Total memory consumption for training with 32 batch size.

Alpha-VL / ConvMAE

ConvMAE: Masked Convolution Meets Masked Autoencoders

MIT License

484 stars 41 forks source link

Total memory consumption for training with 32 batch size. #23

Open IamYourAlpha opened 2 years ago

IamYourAlpha commented 2 years ago

I have tried training the convmae detector (as provided in this repository) with 2 GPUs with each 32GB (V-100). It looks like I can carry out training with only batch size = 2. Going beyond batch-size 2 raises CUDA out of memory. Also with such small batch size training does not seem to produce any well-trained model. Could you tell me the recommended memory size for training the model with batch size = 32?

Thank you so much.

gaopengpjlab commented 2 years ago

ConvMAE base detector with 32 batch size is trained by 8 A100 (80G). The GPU memory is approximately 40-50GB/GPU. You are recommend to use the updated ConvMAE Det with the following github link: https://github.com/OpenGVLab/Official-ConvMAE-Det

IamYourAlpha commented 2 years ago

Thanks for the github link.

IamYourAlpha commented 2 years ago

Will it be possible to share the compiled version of the custom detectron2 (as changes were made in this repository)?

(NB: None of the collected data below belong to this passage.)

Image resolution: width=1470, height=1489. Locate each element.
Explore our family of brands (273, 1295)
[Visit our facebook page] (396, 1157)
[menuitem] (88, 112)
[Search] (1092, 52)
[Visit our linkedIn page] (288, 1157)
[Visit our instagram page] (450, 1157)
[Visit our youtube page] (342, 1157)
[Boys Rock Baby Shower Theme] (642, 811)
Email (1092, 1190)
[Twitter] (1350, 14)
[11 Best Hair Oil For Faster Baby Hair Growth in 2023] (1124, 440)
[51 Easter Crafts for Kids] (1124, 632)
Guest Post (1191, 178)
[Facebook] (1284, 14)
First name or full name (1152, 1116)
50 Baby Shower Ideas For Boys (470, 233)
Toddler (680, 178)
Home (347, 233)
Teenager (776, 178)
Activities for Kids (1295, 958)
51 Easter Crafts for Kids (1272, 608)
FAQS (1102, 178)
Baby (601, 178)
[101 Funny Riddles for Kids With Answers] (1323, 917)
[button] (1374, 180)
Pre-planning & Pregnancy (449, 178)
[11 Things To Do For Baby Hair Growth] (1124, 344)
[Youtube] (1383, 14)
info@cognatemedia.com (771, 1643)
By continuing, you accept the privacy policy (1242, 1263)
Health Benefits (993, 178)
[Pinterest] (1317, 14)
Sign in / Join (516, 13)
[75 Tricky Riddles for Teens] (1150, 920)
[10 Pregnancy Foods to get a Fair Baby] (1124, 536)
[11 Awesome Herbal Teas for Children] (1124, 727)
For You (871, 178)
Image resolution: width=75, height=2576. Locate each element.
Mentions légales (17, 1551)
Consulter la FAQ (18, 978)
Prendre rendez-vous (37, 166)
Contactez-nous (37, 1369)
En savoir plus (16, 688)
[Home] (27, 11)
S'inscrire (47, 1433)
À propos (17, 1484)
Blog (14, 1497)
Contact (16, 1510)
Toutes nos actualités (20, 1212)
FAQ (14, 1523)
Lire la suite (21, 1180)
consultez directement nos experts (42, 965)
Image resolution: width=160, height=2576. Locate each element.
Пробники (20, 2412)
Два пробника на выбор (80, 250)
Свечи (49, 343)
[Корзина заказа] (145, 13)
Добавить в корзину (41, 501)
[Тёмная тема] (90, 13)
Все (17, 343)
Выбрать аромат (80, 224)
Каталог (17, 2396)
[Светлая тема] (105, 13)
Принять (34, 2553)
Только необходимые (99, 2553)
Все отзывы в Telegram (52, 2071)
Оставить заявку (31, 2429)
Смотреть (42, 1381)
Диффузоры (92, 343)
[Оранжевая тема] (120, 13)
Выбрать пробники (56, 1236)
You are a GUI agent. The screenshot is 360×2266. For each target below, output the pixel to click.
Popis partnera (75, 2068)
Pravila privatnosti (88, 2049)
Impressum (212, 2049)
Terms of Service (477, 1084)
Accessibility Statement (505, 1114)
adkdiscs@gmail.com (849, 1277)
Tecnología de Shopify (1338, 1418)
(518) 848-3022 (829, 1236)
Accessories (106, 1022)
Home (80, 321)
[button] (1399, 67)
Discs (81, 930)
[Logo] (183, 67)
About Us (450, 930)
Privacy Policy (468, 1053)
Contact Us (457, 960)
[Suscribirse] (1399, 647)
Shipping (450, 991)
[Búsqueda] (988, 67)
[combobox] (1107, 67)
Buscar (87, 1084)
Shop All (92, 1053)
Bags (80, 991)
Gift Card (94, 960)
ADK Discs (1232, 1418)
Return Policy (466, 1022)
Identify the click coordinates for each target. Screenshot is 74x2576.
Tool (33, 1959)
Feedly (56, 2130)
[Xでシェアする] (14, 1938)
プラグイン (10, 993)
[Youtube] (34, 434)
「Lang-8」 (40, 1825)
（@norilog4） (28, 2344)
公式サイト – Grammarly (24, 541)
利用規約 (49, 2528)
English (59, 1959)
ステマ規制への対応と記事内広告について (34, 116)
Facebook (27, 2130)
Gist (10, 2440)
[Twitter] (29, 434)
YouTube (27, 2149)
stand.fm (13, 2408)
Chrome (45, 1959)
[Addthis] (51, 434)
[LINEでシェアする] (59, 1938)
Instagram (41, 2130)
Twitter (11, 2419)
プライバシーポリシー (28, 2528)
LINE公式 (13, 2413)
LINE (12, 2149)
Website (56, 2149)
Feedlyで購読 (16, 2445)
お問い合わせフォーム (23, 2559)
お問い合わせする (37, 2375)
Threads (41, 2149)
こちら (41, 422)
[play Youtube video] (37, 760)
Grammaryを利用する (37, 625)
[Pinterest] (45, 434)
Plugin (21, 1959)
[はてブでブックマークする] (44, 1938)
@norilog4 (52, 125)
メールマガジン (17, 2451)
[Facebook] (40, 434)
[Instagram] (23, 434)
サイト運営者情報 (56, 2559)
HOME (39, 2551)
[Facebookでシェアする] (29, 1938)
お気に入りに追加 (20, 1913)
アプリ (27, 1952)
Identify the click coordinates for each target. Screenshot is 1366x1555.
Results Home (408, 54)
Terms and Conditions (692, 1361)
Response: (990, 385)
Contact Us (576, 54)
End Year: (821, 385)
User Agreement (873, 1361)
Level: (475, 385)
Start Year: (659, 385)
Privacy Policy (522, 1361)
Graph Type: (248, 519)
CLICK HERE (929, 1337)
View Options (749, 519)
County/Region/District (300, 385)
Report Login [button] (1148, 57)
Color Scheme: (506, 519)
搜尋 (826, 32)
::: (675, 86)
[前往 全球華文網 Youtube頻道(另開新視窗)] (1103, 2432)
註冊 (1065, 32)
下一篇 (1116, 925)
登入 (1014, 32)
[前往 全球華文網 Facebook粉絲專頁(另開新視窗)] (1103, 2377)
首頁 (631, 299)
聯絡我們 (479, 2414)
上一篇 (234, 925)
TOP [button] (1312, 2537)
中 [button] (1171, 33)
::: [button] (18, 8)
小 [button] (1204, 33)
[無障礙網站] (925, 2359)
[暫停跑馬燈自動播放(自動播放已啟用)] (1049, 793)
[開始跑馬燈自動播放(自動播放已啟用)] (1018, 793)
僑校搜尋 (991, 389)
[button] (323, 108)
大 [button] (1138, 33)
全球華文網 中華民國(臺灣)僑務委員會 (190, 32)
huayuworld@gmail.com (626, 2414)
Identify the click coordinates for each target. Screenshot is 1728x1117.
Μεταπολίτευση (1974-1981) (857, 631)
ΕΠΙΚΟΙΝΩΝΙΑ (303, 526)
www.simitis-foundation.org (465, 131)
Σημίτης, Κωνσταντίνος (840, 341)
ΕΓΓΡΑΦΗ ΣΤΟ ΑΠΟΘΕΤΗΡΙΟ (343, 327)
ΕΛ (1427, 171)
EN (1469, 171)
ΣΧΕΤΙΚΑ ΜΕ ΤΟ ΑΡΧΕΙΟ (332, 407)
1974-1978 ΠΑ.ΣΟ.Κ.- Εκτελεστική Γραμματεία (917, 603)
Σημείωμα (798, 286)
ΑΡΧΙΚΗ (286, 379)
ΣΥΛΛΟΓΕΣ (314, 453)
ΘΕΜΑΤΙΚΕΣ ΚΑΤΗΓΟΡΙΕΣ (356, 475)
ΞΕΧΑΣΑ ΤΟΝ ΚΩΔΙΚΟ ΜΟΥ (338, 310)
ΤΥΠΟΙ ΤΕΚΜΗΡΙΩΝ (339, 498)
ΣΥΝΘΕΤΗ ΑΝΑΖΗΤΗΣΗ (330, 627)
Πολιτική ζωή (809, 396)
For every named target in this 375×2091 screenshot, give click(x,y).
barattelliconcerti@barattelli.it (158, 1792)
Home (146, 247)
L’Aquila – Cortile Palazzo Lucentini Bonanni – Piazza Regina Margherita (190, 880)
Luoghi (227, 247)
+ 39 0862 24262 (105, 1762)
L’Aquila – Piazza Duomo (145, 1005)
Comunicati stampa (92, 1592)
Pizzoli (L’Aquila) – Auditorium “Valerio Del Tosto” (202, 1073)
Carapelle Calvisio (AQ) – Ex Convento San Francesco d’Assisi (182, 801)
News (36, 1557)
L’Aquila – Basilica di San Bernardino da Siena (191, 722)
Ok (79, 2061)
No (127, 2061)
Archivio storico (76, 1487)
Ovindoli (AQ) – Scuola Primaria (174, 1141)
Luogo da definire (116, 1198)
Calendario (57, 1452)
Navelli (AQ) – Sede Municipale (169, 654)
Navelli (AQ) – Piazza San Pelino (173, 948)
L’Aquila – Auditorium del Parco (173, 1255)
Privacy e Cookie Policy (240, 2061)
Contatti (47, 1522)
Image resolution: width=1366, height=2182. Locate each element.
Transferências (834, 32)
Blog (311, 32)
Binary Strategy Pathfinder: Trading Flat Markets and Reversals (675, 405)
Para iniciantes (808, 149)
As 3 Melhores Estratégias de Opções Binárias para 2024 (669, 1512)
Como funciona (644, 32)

gaopengpjlab commented 2 years ago

Our ConvMAE implementation do not modify detectron2 lib as shown below. https://github.com/OpenGVLab/Official-ConvMAE-Det/blob/main/projects/ConvMAEDet/modeling/convmae.py Official detectron2 lib should support ConvMAE.

IamYourAlpha commented 2 years ago

I see. It seems the source version of detectron2 is way ahead of the compiled version available.

gaopengpjlab commented 2 years ago

Please compile an environment support official ViTDet first.